Experimental traction injuries of ventral spinal nerve roots. A scanning electron microscopic study.

The aims of this experimental scanning electron microscopic study were to identify the levels at which cervical ventral nerve roots, or the rootlets by which they are attached to the spinal cord, rupture under traction and to document the resulting damage. This information would provide the basis of a rationale for repairing rootlet avulsions which may follow brachial plexus traction injuries in man and which cause severe impairment of upper limb function. Traction was applied to C4 to Tl ventral roots until rupture occurred, in 10 freshly fixed and three living anaesthetized Wistar albino rats and in one human post–mortem specimen.
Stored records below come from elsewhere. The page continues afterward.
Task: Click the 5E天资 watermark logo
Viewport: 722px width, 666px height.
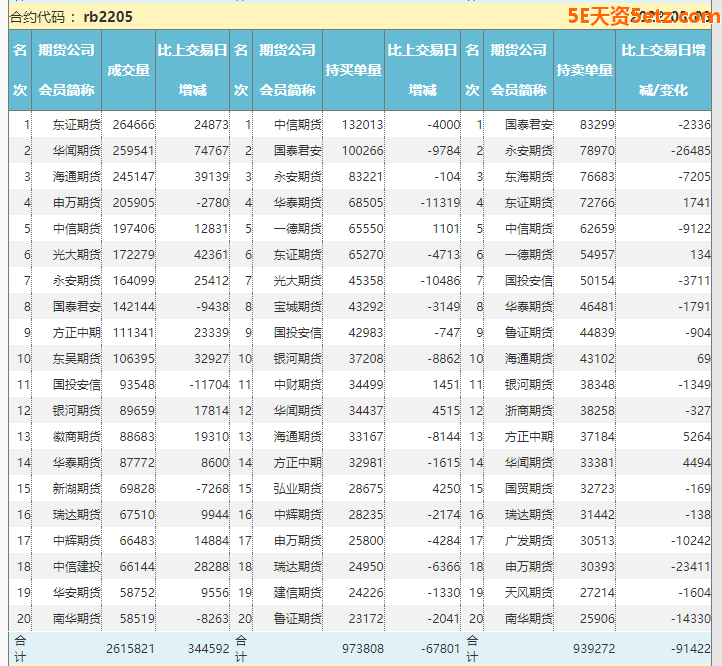Action: [640, 16]
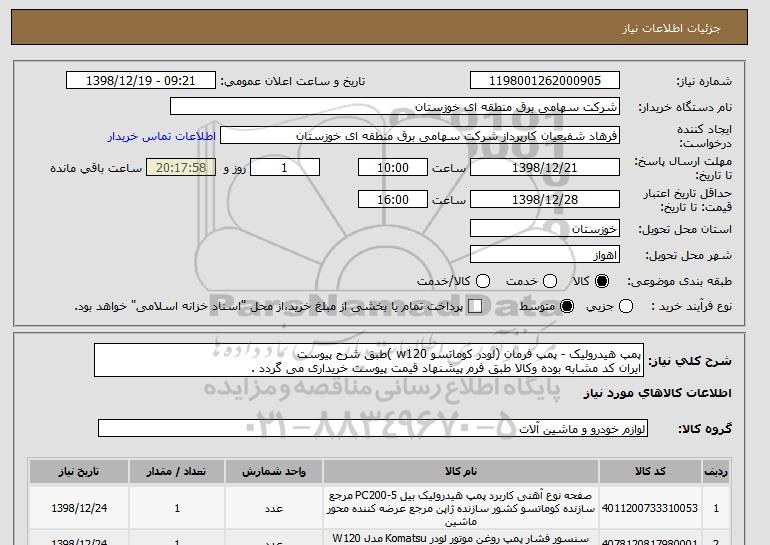Viewport: 770px width, 545px height.
Task: Click the response deadline date 1398/12/21
Action: click(545, 168)
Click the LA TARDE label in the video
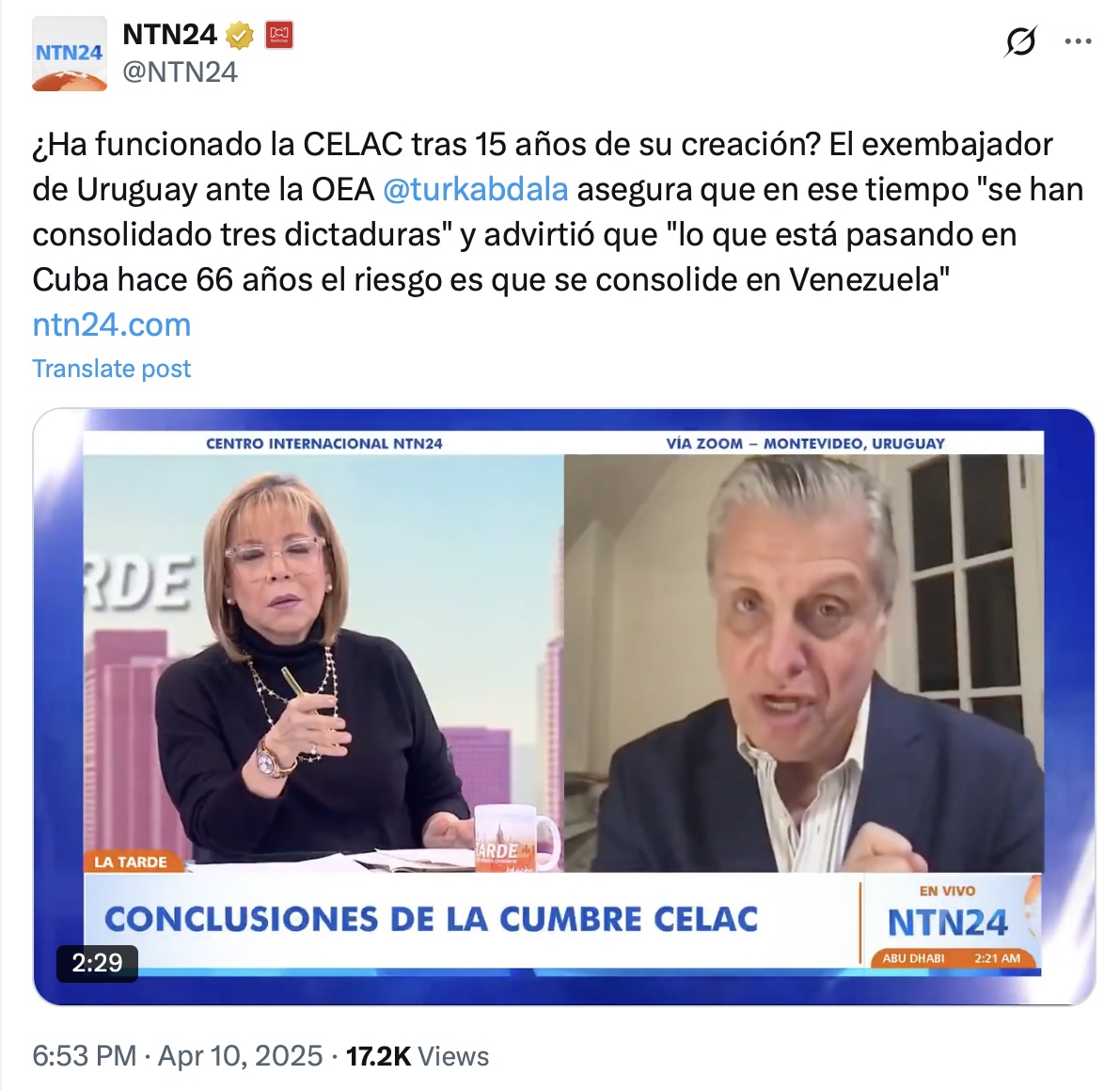The width and height of the screenshot is (1120, 1090). (131, 862)
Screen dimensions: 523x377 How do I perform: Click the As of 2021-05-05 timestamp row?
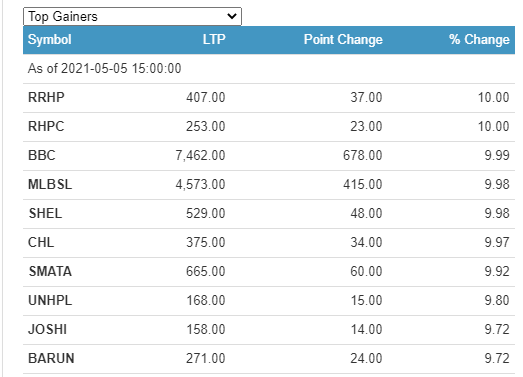coord(269,69)
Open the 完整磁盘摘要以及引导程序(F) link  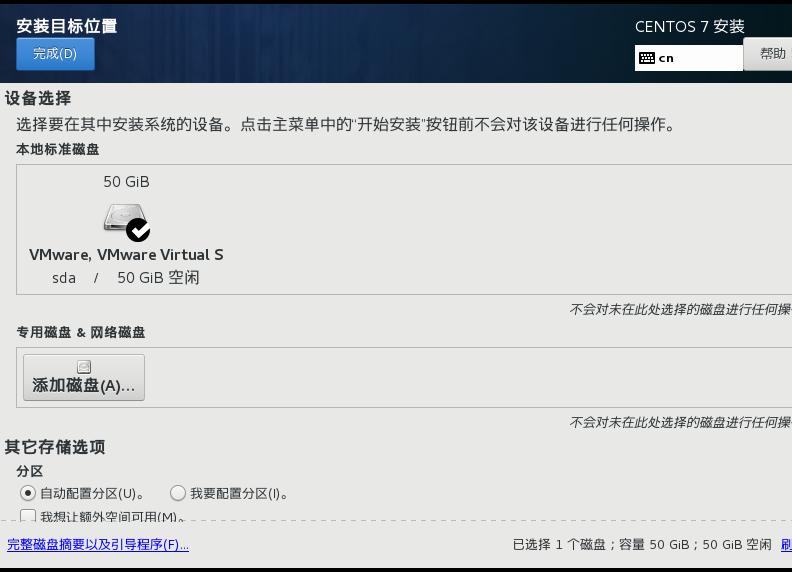point(98,545)
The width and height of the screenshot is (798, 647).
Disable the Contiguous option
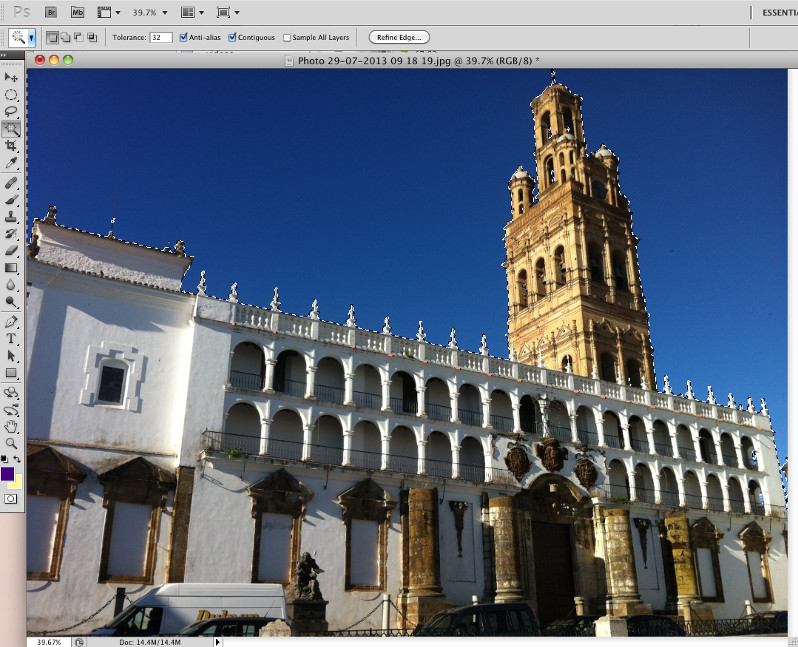[233, 37]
Rupture occurred at the rootlet–cord junction in 80% of cases. Most individual myelinated fibres broke at the central–peripheral nervous system (CNS–PNS) transitional node which, in the cervical region, lies at the bottom of an endoneurial invagination surrounding each fibre and extending deep to the cord surface. Fibre rupture at more distal levels occurred internodally, and a length of axon commonly protruded well beyond the level of sheath rupture. Some sheaths broke cleanly across but the torn surfaces of others tapered, perhaps because of rupture at Schmidt–Lanterman incisures. The cellular and connective tissue rootlet sheaths ruptured where they were continuous with the pia mater. Ruptured fixed and unfixed tissues were ultrastructurally similar. It is clear from the findings of this study that regeneration would take place entirely in a PNS environment. The endoneurial invaginations would ensure that sprouts emerging from transitional nodes would be guided distally into rootlets surgically apposed to the torn transitional zone.